Las acusaciones de la derecha y de los ultras de que se rompe España no tienen ni pies ni cabeza. El problema está en las razones por las que se ha llegado a ese acuerdo. No ha sido una cuestión de desjudicialización del conflicto catalán, sino que la ley de amnistía nace de la necesidad de Pedro Sánchez para seguir siendo presidente. Los cambios de opinión son humanos, pero cuando se producen en el momento en el que existe un interés, entonces ya se transforman en otra cosa. Decir una cosa dos días antes de las elecciones y hacer la contraria tras el recuento sólo sería sostenible en el caso de una epifanía y a Pedro Sánchez no se la ha aparecido Jesucristo camino de Damasco.
La legitimidad como amenaza
El primer día del debate de investidura ha dejado un elemento muy preocupante que ha pasado desapercibido y es la utilización de Vox, a través de su presidente, de la legitimidad como elemento de amenaza.
La legitimidad es un término de interpretación subjetiva, puesto que cada cual puede legitimar o no lo que le venga en gana, más allá de lo que puedan decir las leyes. Por ejemplo, Israel considera legítima su política de extermino del pueblo palestino, por más que viole el derecho internacional. En España, la extrema derecha negó al gobierno de Pedro Sánchez esa legitimidad por pactar con Podemos, los partidos nacionalistas y las formaciones soberanistas.
Ayer, Santiago Abascal afirmó que «nuestro compromiso es firme y no les tenemos miedo, ya que están dispuestos a cualquier cosa. Ponen en la calle a violadores y criminales de cualquier tipo, no estarán muy lejos de meter en la cárcel a inocentes por mantener el puesto. Vamos a utilizar todos los medios legítimos para oponernos a este golpe, por supuesto, en la calle.
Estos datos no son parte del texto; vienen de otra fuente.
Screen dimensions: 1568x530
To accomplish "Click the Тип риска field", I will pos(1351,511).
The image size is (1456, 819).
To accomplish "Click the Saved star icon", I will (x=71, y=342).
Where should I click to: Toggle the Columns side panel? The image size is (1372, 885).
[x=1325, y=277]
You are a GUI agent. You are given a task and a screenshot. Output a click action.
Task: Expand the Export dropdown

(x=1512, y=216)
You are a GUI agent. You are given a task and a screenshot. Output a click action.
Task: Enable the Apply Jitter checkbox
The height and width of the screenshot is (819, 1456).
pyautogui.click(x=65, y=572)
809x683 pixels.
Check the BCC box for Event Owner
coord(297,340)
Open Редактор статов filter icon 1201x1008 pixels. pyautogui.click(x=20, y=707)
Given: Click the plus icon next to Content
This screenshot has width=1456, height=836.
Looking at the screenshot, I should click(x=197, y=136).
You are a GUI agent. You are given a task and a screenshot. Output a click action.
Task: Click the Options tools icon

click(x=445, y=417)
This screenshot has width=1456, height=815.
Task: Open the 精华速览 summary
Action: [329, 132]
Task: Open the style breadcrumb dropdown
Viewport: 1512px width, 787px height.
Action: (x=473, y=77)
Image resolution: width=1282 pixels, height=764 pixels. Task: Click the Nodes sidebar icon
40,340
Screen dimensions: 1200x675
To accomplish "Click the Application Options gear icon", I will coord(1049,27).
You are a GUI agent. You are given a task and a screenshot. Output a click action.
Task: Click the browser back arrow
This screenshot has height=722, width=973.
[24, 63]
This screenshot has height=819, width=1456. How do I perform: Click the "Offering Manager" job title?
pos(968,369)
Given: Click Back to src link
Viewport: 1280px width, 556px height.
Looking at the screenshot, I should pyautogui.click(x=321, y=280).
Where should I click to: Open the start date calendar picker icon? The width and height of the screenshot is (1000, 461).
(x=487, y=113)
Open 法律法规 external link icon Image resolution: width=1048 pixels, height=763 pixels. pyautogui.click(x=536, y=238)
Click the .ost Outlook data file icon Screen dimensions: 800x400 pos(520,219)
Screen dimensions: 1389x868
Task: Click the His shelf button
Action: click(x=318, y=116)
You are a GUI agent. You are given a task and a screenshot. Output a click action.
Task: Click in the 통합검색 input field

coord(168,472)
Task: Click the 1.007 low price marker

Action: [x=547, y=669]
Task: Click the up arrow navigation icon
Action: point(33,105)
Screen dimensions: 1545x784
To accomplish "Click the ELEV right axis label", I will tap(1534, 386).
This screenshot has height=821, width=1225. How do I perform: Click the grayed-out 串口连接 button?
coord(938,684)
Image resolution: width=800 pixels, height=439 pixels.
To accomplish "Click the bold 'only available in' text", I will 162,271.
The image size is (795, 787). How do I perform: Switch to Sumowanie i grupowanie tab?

Hemos instado al Senado a ilegalizar de los partidos Junts y ERC».
Abascal no dijo todos los medios legales sino «todos los medios legítimos» y eso es muy peligroso porque no se trata de un lapsus, dado que lo repitió varias veces en su discurso, sino una amenaza en toda regla en la que el líder de Vox se arrogaba la potestad de decidir lo que es legítimo y lo que no. Con ese argumento se puede esperar cualquier cosa.
Ayuso, impresentable
Uno de los momentos más tensos de la primera sesión del debate de investidura pasó prácticamente desapercibido. Isabel Díaz Ayuso se encontraba en la tribuna de invitados, es decir, estaba en el Congreso de los Diputados en calidad de presidenta de la Comunidad de Madrid.
En un momento de la réplica a Alberto Núñez Feijóo, Pedro Sánchez dijo «su antecesor alertó sobre un probable caso de corrupción por parte de la presidenta de la Comunidad de Madrid y su respuesta fue fulminante. Evacuar al señor Casado y echar por tierra ese caso de corrupción de la señora Ayuso».
La respuesta de Ayuso, tal y como captaron las cámaras de televisión, fue un contundente «hijo de puta» contra Pedro Sánchez. La respuesta del gabinete de la presidenta fue, según publicó El País, primero la negación, con un surrealista «no ha dicho eso, ha dicho ‘me gusta la fruta’», para, poco tiempo después, reconocer el insulto pero justificándolo: «La respuesta a una acusación sin pruebas es lo mínimo que se merece», declaró el gabinete de Ayuso al mismo medio.
Sánchez no dijo ninguna mentira. Expuso hechos contrastados. Es cierto que Pablo Casado denunció el caso de la compra de mascarillas en la que intermedió el hermano de Ayuso. Es cierto que, tras esa acusación, Casado fue fulminado y le sustituyó Feijóo.
Ese insulto, comportándose como una choni barriobajera cuando estaba en el Congreso en calidad de presidenta de todos los madrileños, exige una petición pública de perdón y, de no hacerse, la oposición madrileña debe exigir la dimisión inmediata porque nada justifica ese «hijo de puta».